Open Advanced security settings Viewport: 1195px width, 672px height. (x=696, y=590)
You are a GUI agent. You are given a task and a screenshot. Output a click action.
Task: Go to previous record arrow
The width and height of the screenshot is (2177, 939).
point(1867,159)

::::

Set problem -
Can you output, as a JSON list of strings with one string per line and blank lines omitted, the lines beginning at the one containing "You are a GUI" and continuing through the end of the items?

Expected answer -
[
  "You are a GUI agent. You are given a task and a screenshot. Output a click action.",
  "Task: Go to previous record arrow",
  "The width and height of the screenshot is (2177, 939).",
  "point(1867,159)"
]